How to complete this task >> Find the line with "Instruction: Click the" in the data below, then restate it and all remaining lines exactly, adding nothing.
::::
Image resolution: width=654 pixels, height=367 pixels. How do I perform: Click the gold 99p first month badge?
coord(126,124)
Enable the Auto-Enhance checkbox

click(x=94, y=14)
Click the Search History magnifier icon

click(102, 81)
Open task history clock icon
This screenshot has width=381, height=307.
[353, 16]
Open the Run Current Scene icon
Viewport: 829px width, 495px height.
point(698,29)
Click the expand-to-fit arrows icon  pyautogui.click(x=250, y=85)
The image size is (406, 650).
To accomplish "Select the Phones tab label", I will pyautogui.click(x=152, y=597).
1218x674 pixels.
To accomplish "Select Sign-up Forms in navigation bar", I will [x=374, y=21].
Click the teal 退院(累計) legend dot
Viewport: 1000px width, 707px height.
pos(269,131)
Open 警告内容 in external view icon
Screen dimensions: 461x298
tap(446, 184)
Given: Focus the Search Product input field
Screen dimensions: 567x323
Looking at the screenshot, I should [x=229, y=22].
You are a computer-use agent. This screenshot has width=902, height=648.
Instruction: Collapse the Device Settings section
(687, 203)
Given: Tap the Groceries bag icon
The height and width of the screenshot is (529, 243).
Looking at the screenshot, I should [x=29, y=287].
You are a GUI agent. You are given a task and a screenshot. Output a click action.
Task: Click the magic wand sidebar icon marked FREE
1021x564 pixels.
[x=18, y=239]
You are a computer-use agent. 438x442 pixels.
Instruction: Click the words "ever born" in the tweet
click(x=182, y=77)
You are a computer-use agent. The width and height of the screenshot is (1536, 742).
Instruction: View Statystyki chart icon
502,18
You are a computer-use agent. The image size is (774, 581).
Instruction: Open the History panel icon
::::
Task solution >>
Instruction: Click the words "ever born" in the tweet
click(x=182, y=77)
You are a computer-use agent. The width and height of the screenshot is (1536, 742).
Instruction: View Statystyki chart icon
502,18
You are a computer-use agent. The image size is (774, 581).
Instruction: Open the History panel icon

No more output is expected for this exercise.